Think about what it means to be chosen by the Ranyhyn. Is it an honor? Is it an indication of valour? Or is it, as these lines imply, that you are chosen to meet a future need that only the Ranyhyn see? If so, then perhaps the Ranyhyn are not the passive although superb beasts of burden that they seem to be. Perhaps all along they have been shaping events in the Land by choosing whom they would bear.
Perhaps the will of the Ranyhyn has been an invisible hand all along.
And that's exactly why the Ranyhyn feel guilty or ashamed for showing Elena the horserite warning. They were an invisible hand, as WF notes, as no subordinate soldier could ever be. Therefore, they have at least as much responsibility--if not more--for the events which they enable to happen, because they (unlike virtually anyone else) have foreknowledge of the consequences.
And that's another feature that I wish had been in the 1st/2nd Chrons. Wayfriend is right: it has profound implications. It should have impacted the story. But that's also one of the reasons the Last Chronicles is a much deeper, more thoughtful work than the previous two. Those implications are finally impacting the story in an explicit way, and the consequences are being shown.
I did have one small problem with the text in this chapter. WF already quoted it, but I'll repeat for clarity:
"No," she protested as if she were sure. "No." Her hands insisted at his shoulders. "Bannor heard what High Lord Elena said, but none of you heard the warning."
"Sure," she went on, "Kelenbhrabanal's despair didn't save the Ranyhyn. I get that. But what did?
"It wasn't anything grand. It wasn't Lords or Bloodguard or white rings or Staffs. The Ranyhyn weren't preserved by Vows, or absolute faithfulness, or any other form of Haruchai mastery. That was the real warning."
"Linden Avery?" Stave sounded implacable, ready for scorn.
But she had come too far, and needed him too much, to falter now. "It was something much simpler than that. The plain, selfless devotion of ordinary men and women." The Ramen. "You said it yourself. The Ranyhyn were nearly destroyed until they found the Ramen to care for them.
"They wanted Elena to understand that she would be enough. She didn't need to raise Kevin from death," or give up sleep and passion, "or do anything else transcendent," anything more than human. "All she had to do was trust herself."

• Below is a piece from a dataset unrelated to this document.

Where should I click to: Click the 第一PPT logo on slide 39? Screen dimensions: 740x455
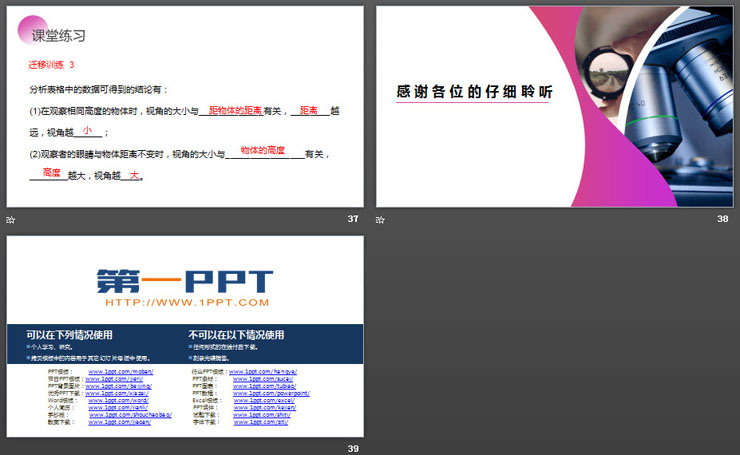(185, 281)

Why do the most Earthpowerful beings in the Land, who have the power to see the future, need the simple, ordinary skill of the Ramen to just to survive? Couldn't they have easily avoided the dangers of the Sunbane without the Ramen to guide them? They could have seen it coming. They are stronger and faster than these relatively weak, mundane humans who serve them. Why were the Ramen vital to their survival? And if that's true, if it actually makes sense, doesn't it negate everything transcendental about the horses? Doesn't that dependency contradict their very nature? Why do the Ranyhyn need caretakers to tend to their basic needs, like pets? No other being in the Land needs this kind of basic care. Every other race is perfectly capable of taking care of itself. Why would the strongest, fastest, most prescient, most Earthpowerful need something that no one else needs?
It's an interesting paradox, no doubt. But I'm not sure it's a plausible one.